[Data for the task — start]

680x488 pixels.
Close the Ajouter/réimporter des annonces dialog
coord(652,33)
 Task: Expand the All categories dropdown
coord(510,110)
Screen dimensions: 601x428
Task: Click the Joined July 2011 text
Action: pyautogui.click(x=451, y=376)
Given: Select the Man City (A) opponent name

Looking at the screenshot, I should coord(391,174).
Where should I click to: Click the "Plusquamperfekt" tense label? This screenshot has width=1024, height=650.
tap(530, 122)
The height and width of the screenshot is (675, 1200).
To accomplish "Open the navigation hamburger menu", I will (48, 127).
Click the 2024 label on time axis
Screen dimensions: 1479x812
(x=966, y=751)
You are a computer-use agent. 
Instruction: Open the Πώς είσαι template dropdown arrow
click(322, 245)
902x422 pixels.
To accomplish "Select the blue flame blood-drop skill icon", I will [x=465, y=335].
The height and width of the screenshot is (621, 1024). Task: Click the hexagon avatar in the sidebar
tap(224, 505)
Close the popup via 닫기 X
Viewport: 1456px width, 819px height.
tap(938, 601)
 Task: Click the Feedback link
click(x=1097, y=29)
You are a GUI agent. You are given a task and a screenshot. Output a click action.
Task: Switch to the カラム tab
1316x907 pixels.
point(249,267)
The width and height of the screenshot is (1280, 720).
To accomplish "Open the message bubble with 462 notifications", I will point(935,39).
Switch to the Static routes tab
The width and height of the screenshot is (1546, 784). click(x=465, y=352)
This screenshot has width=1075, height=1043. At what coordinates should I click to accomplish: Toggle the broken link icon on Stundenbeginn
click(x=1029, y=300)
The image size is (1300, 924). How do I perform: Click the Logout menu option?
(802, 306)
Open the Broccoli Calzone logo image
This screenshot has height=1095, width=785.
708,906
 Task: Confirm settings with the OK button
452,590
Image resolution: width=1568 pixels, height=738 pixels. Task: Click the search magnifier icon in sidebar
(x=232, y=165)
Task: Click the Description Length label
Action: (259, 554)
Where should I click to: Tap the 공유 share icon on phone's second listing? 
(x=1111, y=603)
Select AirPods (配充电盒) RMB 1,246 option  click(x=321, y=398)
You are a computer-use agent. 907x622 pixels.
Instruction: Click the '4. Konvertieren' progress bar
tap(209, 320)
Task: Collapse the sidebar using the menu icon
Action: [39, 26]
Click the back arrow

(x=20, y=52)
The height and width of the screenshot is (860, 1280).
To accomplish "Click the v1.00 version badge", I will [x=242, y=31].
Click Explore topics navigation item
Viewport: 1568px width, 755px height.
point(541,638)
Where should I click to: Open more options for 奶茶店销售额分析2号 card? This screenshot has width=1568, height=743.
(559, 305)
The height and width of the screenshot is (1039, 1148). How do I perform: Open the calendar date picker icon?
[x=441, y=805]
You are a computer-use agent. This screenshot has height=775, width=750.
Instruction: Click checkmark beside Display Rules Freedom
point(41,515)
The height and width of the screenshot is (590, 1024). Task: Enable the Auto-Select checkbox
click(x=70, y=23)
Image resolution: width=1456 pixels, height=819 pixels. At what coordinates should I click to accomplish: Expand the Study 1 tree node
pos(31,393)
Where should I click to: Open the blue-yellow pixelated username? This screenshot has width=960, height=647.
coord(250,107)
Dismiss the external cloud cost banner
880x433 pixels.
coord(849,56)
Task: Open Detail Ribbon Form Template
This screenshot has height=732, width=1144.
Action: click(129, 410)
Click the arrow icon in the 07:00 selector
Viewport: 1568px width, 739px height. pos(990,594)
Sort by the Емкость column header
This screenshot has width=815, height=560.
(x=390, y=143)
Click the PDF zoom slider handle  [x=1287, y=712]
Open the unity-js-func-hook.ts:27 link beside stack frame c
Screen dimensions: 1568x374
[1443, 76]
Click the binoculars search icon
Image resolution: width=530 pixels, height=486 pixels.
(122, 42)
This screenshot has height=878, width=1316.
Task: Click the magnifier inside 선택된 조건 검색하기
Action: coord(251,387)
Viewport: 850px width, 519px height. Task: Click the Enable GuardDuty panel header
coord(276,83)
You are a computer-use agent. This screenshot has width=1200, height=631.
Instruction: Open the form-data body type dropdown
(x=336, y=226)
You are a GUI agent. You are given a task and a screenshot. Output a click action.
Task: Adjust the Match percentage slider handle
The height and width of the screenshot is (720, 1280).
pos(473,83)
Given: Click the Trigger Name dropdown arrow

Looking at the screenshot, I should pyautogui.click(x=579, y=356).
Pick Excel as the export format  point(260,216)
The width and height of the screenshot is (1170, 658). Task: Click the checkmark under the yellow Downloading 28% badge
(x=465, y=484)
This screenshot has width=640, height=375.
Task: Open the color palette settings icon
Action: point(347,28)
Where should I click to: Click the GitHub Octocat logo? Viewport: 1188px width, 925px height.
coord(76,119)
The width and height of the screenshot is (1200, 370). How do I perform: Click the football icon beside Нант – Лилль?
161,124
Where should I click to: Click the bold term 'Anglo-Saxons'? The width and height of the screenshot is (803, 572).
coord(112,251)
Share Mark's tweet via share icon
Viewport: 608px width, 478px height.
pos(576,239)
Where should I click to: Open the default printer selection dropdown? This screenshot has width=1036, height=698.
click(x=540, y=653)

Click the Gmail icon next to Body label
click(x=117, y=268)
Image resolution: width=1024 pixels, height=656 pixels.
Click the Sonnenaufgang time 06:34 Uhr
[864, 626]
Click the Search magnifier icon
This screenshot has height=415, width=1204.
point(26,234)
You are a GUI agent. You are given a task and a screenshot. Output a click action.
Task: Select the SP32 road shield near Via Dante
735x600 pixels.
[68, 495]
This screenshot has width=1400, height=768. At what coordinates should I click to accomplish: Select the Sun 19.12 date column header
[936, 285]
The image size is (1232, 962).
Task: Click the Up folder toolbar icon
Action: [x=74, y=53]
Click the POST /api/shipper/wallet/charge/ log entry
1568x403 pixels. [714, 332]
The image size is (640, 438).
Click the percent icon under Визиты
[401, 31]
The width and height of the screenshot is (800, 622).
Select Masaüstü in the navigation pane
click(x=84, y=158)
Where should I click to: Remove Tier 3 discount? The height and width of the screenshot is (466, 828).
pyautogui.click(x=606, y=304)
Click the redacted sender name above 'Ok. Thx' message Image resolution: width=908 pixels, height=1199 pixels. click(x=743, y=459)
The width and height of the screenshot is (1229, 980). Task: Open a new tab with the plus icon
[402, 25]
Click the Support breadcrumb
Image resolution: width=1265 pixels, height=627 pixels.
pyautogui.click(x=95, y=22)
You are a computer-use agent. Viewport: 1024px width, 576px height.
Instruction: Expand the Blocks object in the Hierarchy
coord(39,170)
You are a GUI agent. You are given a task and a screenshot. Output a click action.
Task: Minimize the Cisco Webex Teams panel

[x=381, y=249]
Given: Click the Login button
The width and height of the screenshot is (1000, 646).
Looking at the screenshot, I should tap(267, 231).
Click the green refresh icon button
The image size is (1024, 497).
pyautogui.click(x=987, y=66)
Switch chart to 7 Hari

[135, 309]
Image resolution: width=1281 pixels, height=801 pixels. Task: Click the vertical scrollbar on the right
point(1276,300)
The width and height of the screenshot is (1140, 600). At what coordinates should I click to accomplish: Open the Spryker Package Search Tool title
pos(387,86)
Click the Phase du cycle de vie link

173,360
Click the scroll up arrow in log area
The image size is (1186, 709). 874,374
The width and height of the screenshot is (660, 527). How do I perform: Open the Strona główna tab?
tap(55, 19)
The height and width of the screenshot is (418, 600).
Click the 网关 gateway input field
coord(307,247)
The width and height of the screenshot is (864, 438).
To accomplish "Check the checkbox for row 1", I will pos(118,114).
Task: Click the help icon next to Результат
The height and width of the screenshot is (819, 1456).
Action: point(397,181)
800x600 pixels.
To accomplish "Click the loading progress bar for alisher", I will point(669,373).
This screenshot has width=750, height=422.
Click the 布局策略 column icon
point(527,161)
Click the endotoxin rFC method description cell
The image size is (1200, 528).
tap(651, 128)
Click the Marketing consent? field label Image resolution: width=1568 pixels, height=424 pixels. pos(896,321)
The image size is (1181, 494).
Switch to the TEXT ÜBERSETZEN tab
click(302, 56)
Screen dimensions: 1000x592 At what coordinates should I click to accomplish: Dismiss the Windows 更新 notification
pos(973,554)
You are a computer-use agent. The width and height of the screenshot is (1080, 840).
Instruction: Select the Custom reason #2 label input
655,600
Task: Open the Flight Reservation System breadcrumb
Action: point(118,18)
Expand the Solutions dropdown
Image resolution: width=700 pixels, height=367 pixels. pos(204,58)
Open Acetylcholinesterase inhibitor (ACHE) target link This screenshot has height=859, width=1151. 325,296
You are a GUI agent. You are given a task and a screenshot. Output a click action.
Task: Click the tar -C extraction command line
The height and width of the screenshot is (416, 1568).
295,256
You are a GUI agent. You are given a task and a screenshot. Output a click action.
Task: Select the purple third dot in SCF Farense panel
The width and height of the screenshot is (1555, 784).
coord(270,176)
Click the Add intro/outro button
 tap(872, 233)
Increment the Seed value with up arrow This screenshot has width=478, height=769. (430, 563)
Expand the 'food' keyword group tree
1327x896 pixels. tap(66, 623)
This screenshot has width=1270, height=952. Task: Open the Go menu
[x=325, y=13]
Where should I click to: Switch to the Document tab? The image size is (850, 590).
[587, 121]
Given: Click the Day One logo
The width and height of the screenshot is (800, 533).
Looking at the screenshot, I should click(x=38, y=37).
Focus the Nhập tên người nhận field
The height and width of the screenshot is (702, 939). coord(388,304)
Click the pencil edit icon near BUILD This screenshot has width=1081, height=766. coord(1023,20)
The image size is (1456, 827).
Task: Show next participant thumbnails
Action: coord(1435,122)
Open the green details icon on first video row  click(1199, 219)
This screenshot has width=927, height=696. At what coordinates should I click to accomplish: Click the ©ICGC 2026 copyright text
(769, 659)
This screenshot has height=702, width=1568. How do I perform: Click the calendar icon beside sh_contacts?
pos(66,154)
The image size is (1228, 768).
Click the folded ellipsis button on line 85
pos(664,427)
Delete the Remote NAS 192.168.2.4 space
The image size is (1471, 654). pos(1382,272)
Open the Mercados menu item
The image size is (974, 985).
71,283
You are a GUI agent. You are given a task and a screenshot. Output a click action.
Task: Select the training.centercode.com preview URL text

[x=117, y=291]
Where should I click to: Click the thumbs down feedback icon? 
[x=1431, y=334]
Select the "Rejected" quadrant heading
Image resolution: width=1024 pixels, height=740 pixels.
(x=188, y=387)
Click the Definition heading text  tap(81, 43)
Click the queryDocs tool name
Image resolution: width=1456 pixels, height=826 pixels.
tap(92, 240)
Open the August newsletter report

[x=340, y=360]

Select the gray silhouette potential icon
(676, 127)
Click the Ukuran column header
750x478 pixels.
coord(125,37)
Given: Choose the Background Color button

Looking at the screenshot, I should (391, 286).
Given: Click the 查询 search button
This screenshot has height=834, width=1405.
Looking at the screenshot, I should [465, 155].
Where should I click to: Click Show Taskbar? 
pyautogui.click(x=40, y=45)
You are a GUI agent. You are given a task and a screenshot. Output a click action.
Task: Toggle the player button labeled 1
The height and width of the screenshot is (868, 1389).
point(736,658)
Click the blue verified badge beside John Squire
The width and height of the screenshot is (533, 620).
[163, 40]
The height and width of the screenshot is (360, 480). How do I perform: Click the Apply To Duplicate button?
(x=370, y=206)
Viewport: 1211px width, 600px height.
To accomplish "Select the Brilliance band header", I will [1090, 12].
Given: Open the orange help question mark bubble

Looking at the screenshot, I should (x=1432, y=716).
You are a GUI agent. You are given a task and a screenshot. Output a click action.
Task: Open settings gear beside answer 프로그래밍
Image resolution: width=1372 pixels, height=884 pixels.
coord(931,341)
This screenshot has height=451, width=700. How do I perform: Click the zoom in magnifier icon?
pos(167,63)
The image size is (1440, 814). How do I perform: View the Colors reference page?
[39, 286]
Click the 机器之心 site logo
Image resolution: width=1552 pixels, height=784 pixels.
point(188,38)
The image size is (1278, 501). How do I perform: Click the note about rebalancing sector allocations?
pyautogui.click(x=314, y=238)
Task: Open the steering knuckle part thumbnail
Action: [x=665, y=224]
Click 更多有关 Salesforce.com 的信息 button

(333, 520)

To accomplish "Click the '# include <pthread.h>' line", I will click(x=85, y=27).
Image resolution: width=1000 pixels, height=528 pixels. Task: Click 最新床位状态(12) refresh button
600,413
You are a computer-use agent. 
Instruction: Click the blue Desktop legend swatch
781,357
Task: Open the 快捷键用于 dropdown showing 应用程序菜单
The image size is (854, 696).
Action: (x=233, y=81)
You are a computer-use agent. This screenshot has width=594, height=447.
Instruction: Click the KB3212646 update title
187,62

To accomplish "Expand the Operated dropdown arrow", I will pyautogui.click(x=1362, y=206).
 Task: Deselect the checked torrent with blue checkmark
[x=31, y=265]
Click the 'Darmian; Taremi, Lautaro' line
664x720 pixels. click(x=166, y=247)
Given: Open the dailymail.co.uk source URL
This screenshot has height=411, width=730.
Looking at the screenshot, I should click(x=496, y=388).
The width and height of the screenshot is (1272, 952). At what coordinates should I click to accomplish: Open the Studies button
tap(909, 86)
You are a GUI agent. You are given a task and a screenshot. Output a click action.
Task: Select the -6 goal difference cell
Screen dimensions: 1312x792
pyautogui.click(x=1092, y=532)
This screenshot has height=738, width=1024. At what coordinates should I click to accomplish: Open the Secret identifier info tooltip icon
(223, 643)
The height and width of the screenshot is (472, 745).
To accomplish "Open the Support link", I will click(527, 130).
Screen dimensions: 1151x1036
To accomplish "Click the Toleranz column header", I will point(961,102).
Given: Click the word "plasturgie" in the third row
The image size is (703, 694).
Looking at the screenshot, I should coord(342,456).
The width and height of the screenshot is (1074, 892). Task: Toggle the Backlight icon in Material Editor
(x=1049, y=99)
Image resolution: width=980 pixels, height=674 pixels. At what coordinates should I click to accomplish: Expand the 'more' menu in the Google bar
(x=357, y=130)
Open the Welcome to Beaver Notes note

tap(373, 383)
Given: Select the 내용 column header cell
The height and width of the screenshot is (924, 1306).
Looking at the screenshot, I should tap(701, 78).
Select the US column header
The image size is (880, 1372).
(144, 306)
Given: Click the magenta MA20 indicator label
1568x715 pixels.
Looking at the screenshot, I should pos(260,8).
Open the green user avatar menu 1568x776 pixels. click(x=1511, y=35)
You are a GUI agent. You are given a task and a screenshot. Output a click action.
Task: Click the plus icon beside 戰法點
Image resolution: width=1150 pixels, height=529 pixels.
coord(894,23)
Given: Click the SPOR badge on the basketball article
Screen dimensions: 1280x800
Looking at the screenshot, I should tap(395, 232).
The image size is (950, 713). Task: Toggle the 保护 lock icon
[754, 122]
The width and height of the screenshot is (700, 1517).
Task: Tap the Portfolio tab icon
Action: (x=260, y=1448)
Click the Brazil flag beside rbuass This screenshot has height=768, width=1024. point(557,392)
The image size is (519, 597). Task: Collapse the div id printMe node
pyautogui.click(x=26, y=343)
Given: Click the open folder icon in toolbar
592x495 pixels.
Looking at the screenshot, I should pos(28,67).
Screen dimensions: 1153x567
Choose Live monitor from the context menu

[Data for the task — finish]

Directions:
Repeat exactly the lines from the line containing "Given: Click the open folder icon in toolbar" through the last line of the records above, including both, and nothing else.

Answer space:
Given: Click the open folder icon in toolbar
592x495 pixels.
Looking at the screenshot, I should pos(28,67).
Screen dimensions: 1153x567
Choose Live monitor from the context menu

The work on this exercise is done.